Ian Jin Tze
Poh
🇸🇬 Singapore
With us
5 days
Studio Name
Monk3yseendo Studios
Ian Poh Jin Tze is a Singapore-born writer and photographer whose work is defined by movement, restraint, and emotional precision. Spending close to 300 days each year traversing the globe, he approaches each destination not as a tourist, but as a quiet observer of nuance—drawn to moments where light, form, and human presence converge.
Deeply rooted in food, travel, landscape, and monochrome photography, Ian’s visual language has evolved into a study of atmosphere and introspection. Influenced by the philosophy of celebrated photojournalist Ted Grant, he embraces black and white as a medium of emotional truth—where composition reveals not just subjects, but sentiment. His work often lingers in the space between stillness and motion: a solitary figure framed by monumental architecture, a fleeting gesture suspended in time, a landscape charged with quiet tension.

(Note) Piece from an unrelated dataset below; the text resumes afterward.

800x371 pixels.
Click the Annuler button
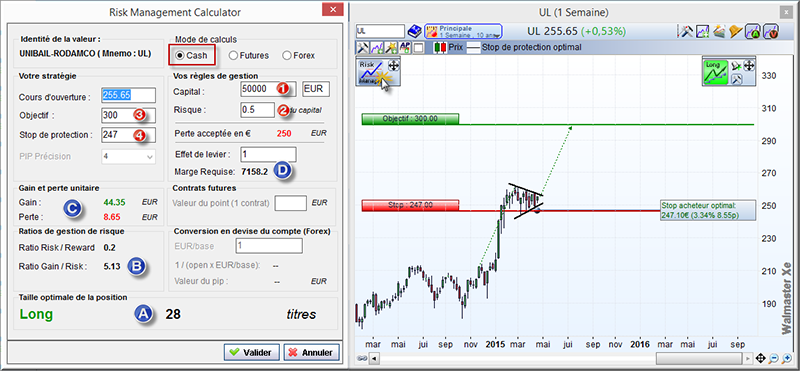pyautogui.click(x=311, y=352)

While his tools adapt to each assignment, his constants remain unwavering—discipline, drama, and narrative depth.
Ian’s photography and writing have been featured in leading international platforms including Asian Food Network, Eater, Singapore Airlines’ SilverKris, Le Cordon Bleu, and The Smart Local.
He also serves as a brand ambassador for Luzerne, where his visual storytelling bridges craftsmanship, hospitality, and contemporary design.

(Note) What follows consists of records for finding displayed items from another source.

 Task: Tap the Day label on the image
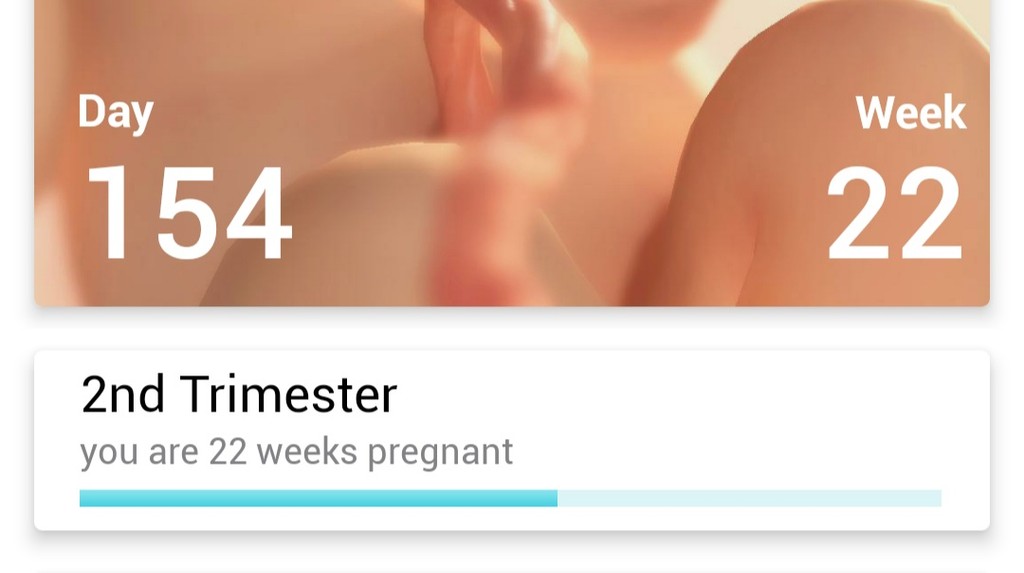tap(116, 113)
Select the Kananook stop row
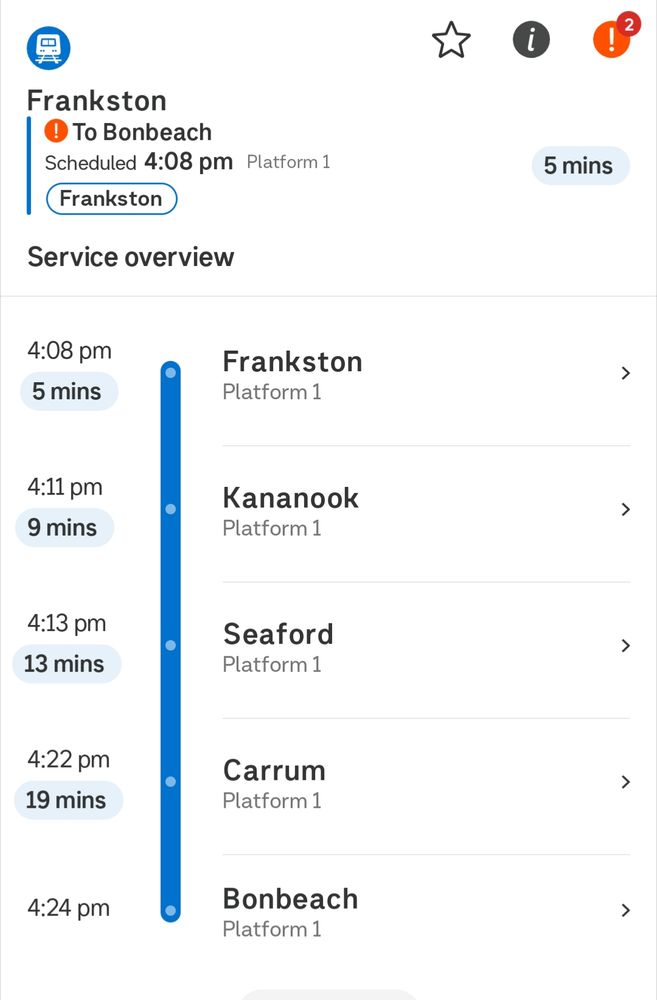This screenshot has height=1000, width=657. 400,511
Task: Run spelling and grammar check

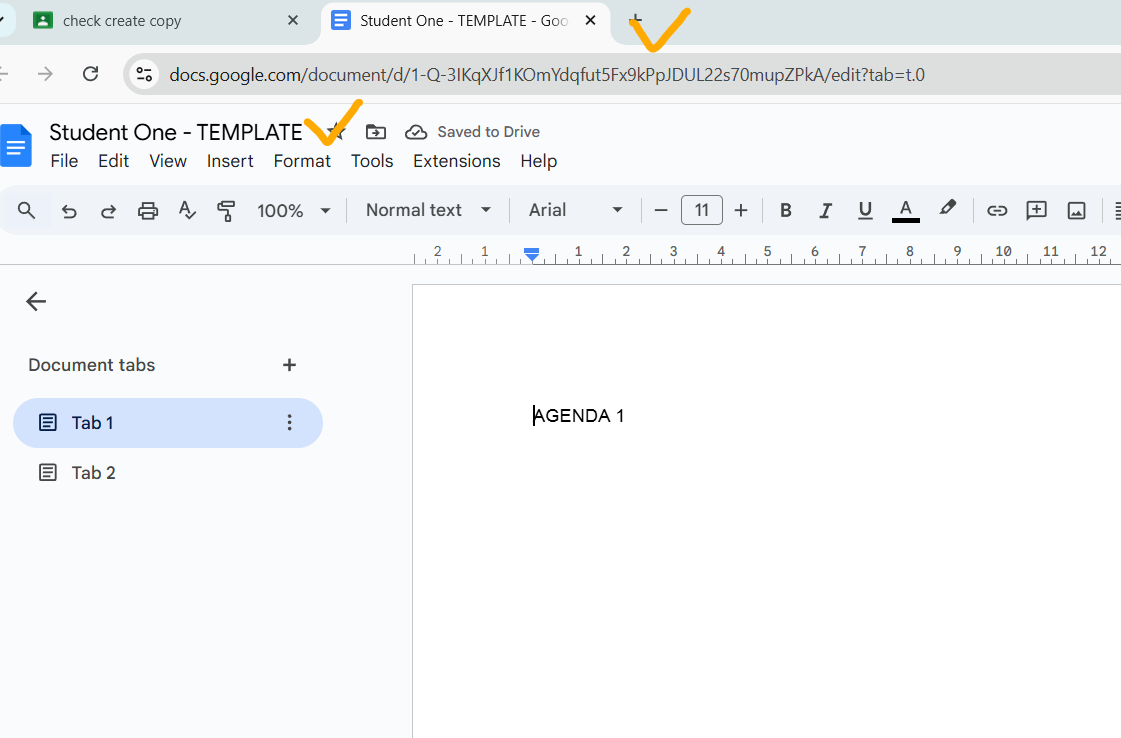Action: coord(187,210)
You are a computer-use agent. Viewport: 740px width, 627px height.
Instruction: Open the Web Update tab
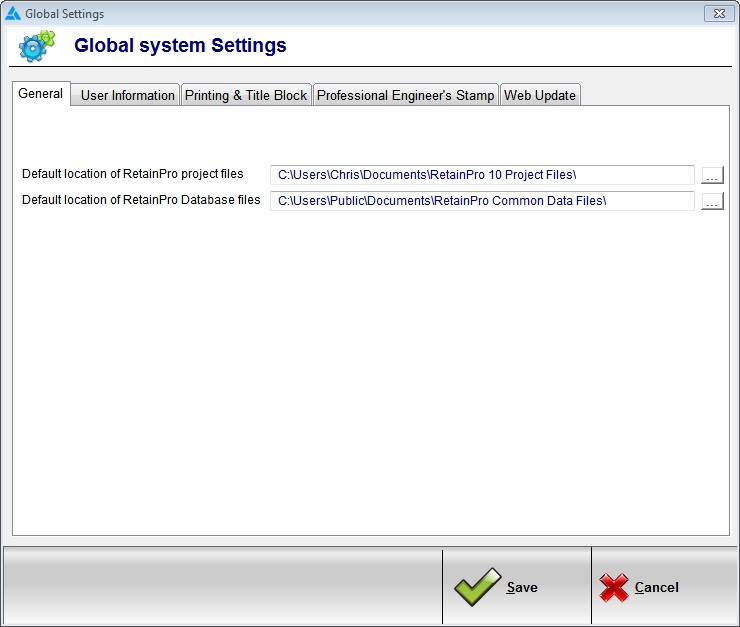(x=540, y=95)
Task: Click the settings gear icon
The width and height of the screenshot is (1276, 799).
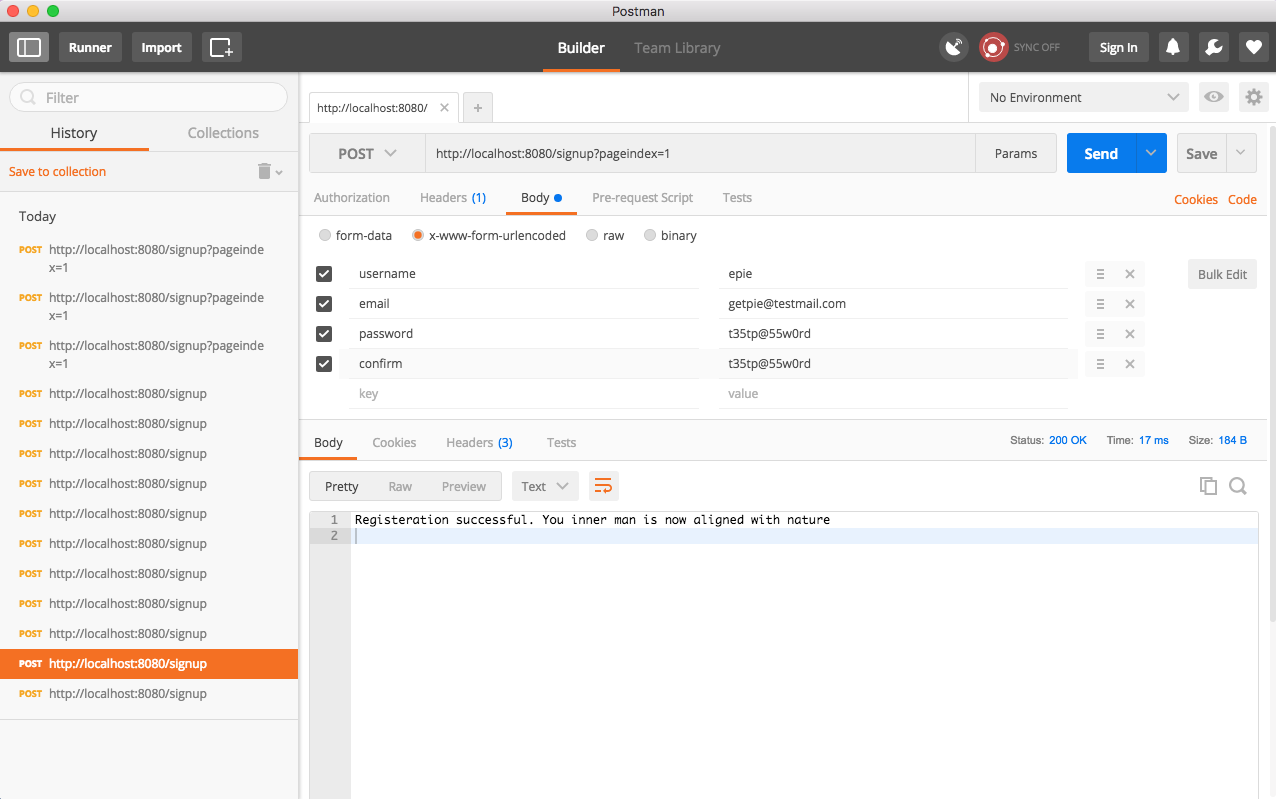Action: 1253,97
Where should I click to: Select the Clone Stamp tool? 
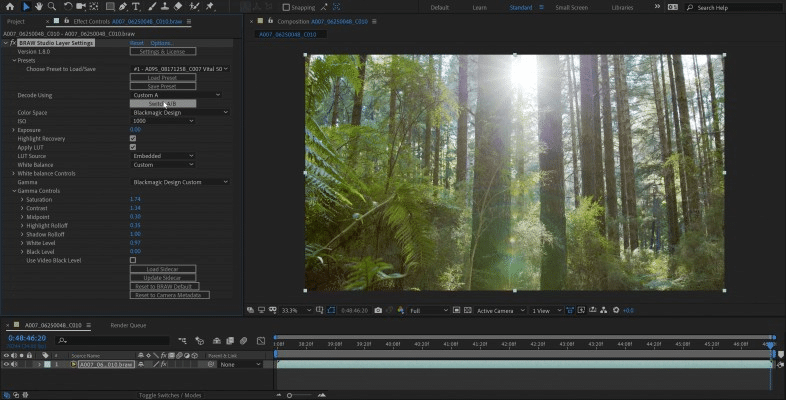164,7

Beyond commissioned work, Ian is the author of two coffee table books: Behind The Scenes: Lives of These Unsung Heroes, an intimate portrait of agricultural and hospitality artisans, and The Silent Song of the African Savannah, a contemplative study of wilderness and silence rendered in visual poetry.
Winning photos
A hush gathers where heat once spoke.
It rises from the unseen — not revealed, only suggested — suspended between breath and disappearance. The air moves first, cool and restless, spilling over invisible edges, tracing the outline of a presence you feel before you understand. Time softens. Sound dulls to a distant pulse.
There is a glow at the center of it all — restrained, deliberate — a warmth that resists the surrounding chill. It does not announce itself; it endures. Around it, darkness beads and glimmers, small constellations against a quiet horizon.

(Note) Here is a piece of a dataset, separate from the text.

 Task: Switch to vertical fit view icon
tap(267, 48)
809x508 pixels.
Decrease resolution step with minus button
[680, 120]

Scent drifts like memory: saline, mineral, faintly sweet — intimate and elusive. It invites, then retreats. Nothing is fully given. Everything is implied.
This is not an offering, but an encounter. A tension between concealment and surrender. Between what is held back and what cannot help but surface.
Lean closer.
Some secrets are meant to be tasted before they are understood.
A moment suspended between heat and hush.
Silken strands of noodles coil within a matte obsidian bowl, their pale curves waiting in quiet anticipation. Then—the pour. A ribbon of molten amber cascades from a lacquered vessel, striking with a velvet hush, pooling and glistening as it drapes each contour in liquid gold. The sound is intimate, a slow whisper, followed by the gentle sigh of rising steam.
Aromatic notes bloom instantly: warm spice, roasted depth, a faint sweetness carried on heat. The fragrance lingers, wrapping the senses in a delicate tension between comfort and indulgence. Tender folds catch the light, glossed and luminous, inviting touch as much as taste.
Matte ceramic meets glossed silk; dark bamboo lines frame a radiant saffron glow. Light grazes the scene like a stage spotlight, heightening every texture, every breath of steam.
This is not merely a dish, but an unfolding—where ritual becomes seduction and indulgence becomes art.